▶ _The data_
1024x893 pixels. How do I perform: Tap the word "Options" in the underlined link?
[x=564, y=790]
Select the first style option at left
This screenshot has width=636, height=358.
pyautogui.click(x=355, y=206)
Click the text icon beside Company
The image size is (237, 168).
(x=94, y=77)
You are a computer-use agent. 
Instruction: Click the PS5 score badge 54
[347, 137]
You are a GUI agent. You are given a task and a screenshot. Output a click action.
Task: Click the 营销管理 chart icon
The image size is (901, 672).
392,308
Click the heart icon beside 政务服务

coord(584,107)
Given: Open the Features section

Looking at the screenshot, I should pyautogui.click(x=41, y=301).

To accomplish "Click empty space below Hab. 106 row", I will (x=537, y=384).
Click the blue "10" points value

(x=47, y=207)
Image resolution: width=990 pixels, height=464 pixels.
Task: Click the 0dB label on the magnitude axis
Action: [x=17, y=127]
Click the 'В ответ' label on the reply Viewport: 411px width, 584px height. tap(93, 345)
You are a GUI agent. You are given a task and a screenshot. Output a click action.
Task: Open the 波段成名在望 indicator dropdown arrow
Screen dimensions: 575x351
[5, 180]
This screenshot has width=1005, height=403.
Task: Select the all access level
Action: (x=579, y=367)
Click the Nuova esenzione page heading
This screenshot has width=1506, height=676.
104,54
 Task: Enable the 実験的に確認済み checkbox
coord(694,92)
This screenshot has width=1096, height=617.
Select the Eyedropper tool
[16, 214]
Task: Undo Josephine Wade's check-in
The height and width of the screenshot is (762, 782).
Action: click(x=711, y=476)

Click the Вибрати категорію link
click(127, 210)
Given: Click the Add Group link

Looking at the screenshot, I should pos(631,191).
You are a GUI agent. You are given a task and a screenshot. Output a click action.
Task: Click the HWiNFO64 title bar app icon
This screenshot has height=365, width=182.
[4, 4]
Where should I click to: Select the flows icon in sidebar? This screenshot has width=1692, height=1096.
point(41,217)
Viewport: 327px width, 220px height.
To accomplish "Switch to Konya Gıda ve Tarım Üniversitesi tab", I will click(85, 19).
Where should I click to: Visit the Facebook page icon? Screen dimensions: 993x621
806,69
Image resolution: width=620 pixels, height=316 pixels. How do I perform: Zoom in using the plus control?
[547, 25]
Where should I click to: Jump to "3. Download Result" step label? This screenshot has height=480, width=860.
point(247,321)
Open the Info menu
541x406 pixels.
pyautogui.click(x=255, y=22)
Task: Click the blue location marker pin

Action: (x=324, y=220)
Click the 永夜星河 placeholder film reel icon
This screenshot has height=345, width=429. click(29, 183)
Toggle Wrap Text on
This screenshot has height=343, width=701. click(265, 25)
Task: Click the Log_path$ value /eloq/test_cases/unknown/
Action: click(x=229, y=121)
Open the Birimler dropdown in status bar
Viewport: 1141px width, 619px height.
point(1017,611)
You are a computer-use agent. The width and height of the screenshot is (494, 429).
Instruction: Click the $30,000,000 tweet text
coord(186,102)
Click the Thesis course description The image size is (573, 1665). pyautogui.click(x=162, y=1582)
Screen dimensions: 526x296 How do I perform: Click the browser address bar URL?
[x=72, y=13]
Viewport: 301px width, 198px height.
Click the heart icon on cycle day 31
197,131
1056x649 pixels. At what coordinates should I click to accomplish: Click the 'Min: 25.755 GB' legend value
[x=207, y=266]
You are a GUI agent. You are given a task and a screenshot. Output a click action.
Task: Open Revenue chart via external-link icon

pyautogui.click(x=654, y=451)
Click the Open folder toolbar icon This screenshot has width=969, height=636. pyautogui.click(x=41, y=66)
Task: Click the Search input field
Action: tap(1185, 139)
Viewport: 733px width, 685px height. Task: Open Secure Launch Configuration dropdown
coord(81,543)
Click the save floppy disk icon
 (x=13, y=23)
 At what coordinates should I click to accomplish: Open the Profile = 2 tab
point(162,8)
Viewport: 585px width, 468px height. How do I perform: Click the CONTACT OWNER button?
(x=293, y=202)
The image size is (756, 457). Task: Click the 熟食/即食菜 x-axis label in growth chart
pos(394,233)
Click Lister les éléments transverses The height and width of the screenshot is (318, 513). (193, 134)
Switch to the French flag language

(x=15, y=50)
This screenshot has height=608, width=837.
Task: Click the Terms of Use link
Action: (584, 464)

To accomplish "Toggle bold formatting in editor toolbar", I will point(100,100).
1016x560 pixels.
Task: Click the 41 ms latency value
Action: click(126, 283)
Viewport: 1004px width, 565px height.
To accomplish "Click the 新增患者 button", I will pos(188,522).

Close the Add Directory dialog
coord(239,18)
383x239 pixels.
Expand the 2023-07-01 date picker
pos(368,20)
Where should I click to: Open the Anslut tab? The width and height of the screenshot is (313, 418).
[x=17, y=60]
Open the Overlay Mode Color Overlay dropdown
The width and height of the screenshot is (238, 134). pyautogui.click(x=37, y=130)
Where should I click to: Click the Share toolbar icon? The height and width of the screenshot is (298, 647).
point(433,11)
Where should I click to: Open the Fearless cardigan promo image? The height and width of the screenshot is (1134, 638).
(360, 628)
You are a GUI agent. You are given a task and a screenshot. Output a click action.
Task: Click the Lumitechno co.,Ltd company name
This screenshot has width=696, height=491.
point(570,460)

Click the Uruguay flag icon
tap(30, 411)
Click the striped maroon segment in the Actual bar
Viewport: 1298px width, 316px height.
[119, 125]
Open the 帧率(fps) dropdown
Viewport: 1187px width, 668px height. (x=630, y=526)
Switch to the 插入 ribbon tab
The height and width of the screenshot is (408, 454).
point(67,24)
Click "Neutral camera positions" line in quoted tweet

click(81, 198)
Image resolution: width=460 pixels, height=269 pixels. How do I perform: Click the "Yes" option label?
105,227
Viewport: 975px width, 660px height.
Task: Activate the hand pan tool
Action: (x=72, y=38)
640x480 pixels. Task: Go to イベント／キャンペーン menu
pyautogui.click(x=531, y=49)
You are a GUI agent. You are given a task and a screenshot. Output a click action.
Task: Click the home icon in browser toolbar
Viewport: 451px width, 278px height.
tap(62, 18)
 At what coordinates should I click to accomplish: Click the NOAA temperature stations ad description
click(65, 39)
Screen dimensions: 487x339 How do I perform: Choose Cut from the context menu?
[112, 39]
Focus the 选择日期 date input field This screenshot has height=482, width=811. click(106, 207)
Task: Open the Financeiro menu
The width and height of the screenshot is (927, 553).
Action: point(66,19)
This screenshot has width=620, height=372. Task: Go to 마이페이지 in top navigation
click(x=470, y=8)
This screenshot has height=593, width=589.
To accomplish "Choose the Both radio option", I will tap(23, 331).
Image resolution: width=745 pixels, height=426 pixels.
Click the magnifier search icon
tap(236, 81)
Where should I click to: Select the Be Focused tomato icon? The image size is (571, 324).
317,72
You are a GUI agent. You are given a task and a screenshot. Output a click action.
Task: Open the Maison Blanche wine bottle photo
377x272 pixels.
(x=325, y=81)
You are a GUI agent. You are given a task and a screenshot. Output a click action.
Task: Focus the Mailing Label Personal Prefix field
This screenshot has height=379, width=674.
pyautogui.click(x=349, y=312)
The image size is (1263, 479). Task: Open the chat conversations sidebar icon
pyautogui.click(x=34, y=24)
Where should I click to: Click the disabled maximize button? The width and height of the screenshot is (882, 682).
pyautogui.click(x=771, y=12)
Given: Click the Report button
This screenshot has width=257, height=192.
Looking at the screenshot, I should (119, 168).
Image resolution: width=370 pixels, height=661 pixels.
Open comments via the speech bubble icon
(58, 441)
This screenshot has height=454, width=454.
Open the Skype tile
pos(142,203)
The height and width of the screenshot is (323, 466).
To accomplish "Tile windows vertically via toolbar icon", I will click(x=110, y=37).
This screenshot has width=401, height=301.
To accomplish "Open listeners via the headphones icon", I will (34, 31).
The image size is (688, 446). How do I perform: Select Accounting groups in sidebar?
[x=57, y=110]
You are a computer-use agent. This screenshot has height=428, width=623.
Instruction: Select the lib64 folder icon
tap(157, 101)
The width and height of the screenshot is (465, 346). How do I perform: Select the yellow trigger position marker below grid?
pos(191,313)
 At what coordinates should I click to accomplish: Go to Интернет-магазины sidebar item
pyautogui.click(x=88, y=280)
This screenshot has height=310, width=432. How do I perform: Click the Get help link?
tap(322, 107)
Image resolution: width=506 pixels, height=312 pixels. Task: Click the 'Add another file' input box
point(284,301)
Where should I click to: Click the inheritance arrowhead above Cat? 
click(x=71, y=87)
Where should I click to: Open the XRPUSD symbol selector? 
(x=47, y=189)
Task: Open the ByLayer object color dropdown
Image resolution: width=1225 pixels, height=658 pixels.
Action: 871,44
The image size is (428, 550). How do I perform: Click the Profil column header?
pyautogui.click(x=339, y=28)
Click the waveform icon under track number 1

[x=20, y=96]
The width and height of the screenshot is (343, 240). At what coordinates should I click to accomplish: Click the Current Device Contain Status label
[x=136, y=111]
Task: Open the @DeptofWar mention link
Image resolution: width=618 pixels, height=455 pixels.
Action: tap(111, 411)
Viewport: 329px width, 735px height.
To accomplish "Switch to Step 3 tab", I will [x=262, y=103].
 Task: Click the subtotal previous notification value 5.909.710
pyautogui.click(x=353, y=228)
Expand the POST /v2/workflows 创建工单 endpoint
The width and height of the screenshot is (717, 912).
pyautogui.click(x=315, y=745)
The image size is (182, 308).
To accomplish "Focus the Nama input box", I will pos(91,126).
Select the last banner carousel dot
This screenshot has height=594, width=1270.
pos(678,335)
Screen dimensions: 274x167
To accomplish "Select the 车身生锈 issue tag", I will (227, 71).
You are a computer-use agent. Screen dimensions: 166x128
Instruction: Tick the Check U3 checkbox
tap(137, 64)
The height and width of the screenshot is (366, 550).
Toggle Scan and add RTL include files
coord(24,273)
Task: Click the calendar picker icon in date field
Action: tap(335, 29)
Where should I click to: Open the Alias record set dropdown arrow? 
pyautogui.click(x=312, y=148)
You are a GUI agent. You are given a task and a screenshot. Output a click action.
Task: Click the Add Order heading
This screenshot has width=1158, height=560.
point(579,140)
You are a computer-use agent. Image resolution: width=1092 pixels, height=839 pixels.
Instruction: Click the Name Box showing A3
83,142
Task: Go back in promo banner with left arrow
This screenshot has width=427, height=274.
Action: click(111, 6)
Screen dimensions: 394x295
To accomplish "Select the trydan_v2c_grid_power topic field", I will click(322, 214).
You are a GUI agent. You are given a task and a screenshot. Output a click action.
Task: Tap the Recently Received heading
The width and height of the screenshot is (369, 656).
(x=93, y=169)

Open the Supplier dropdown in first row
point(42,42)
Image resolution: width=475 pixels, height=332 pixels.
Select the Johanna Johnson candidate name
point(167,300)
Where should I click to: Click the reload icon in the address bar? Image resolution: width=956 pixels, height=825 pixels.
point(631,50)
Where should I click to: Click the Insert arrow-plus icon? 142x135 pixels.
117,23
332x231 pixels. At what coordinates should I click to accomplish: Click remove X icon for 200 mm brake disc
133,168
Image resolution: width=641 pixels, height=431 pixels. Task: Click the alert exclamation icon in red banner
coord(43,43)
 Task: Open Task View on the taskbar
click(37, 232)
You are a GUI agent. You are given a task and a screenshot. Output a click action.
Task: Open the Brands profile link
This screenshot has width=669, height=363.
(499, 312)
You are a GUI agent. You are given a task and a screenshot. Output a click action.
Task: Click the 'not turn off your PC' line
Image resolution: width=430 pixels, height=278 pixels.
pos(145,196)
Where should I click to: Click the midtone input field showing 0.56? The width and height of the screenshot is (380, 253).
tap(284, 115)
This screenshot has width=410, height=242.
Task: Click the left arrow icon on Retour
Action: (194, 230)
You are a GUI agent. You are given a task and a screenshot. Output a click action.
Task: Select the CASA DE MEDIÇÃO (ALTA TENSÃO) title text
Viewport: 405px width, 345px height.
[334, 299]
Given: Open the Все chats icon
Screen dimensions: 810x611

▶ _What is expected_
Copy every line of the listing that contains the word "computer".

▶ _Solved problem_
You are a computer-use agent. 
You are a computer-use agent. The width and height of the screenshot is (494, 429).
You are a computer-use agent. This screenshot has height=428, width=623.
You are a computer-use agent. Screen dimensions: 166x128
You are a computer-use agent. Image resolution: width=1092 pixels, height=839 pixels.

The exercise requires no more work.